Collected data
######

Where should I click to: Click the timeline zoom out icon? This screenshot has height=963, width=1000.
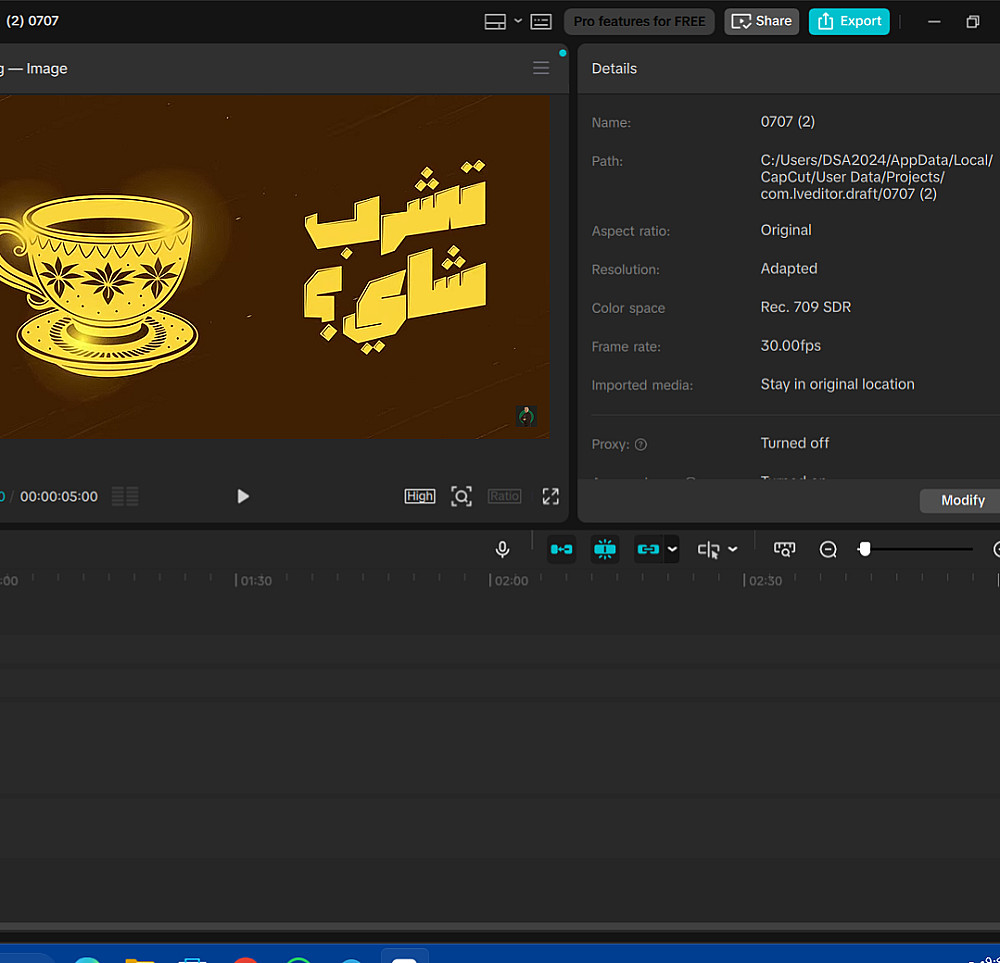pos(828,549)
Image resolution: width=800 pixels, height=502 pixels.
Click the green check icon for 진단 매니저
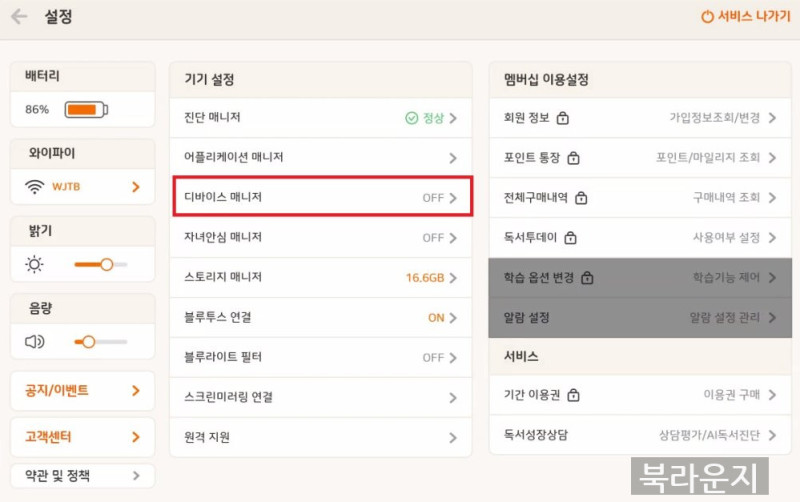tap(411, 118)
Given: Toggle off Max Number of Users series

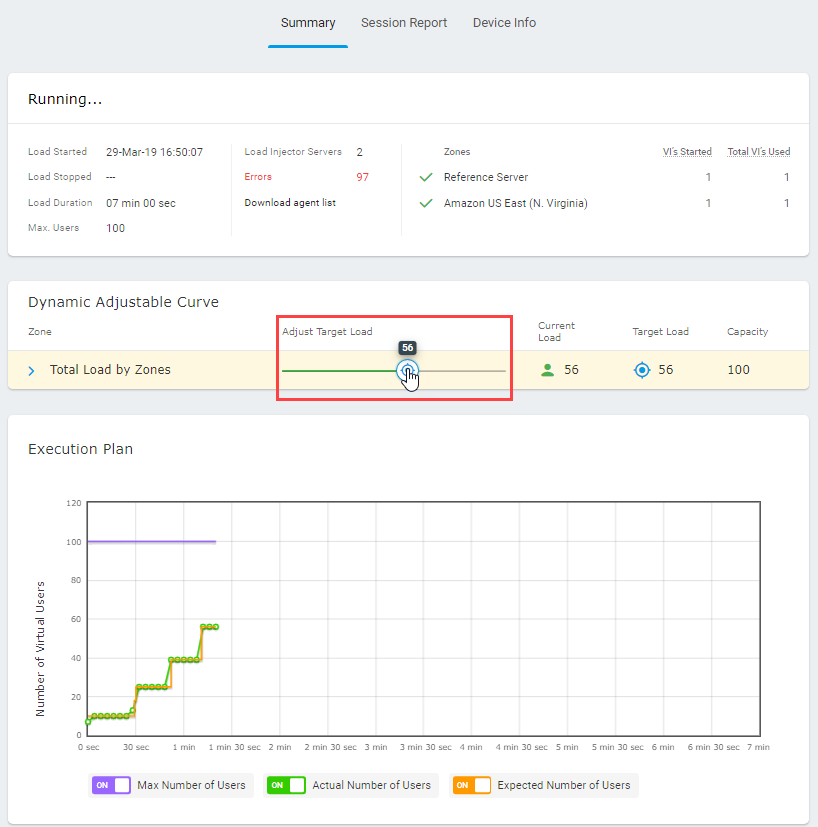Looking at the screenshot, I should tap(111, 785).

######

What the exercise asks
Retype every entry exactly as written. Leave the pictures out.

Output for this task
Where should I click to: Click the timeline zoom out icon? This screenshot has height=963, width=1000.
pos(828,549)
Image resolution: width=800 pixels, height=502 pixels.
Click the green check icon for 진단 매니저
tap(411, 118)
Given: Toggle off Max Number of Users series

Looking at the screenshot, I should tap(111, 785).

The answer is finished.